For we cannot doubt that the apostles, in virtue of that promise, went forth, and not only preached to nations, but actually converted them. It was in virtue of this same commission, that their successors in the Church continued to discharge the same duty of announcing Christ, and Him crucified, to nations who had never heard His name; and there can be no doubt, that their success was due to their being in possession of the promise with it given; and, consequently, to their having built the Gospel on that foundation to which the promise was annexed. In other words, it must be a very important criterion of the true rule of faith, delivered by our blessed Redeemer to His Church, to see whether the preaching according to any given rule has been

attended with that blessing which was promised, and which secures the enjoyment of His support; or, whether its total failure proves it not to have satisfied the conditions He required.

Such, my brethren, is the subject on which I am going to enter. I wish to lay before you, in this and my next discourse, a view of the success which has attended the preaching of the gospel, according to the two different rules of faith which I have endeavored to explain. I will begin, in the first place, and it will occupy me this evening, with examining the history of the different institutions formed in this and other Protestant countries, for the purpose of diffusing truth among the nations who sit in darkness and in the shadow of death. For this purpose, it is my intention to make use, as much as possible, of authorities which no one will impugn,—I intend, perhaps with one or two exceptions, not to quote any Catholic witnesses; indeed, I will endeavor, as much as I can, to confine myself to the testimony of such as are actually engaged on these missions, or to the reports of the societies which direct and support their efforts.

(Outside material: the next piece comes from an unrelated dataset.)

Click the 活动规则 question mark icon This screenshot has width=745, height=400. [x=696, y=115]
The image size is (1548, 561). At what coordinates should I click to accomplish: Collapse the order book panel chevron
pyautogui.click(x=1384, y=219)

The progress of conversion had gone forward from age to age, ever since the time of the apostles; and not a century, particularly among those commonly designated as dark and superstitious times, not a half century had passed in which some nation or other was not converted to the faith of Christ. By conversion, I do not simply mean their being kept in the missionary state, under the direction and tutelage of persons sent from another country, but their being so established, in the course of a very few years, as to be able to exist independently of foreign aid. They, of course, always remained in connection and communion with the mother Church, whence their faith had originally come; but yet so as to have their own native hierarchy, governing many congregations and churches regularly organized; and to be so well and solidly established, that where once this had taken place, the errors which had been removed no more sprang up and resumed their influence. This is the only idea which we can justly form of complete conversion; this alone was meant by conversion during the ages to which I have alluded. And so far was this spirit of conversion from failing in later times, that, on the contrary, it is remarkable how, just at the moment of the Reformation, a new field was opened, and was cultivated with success, among the natives of America, and in the peninsula of India.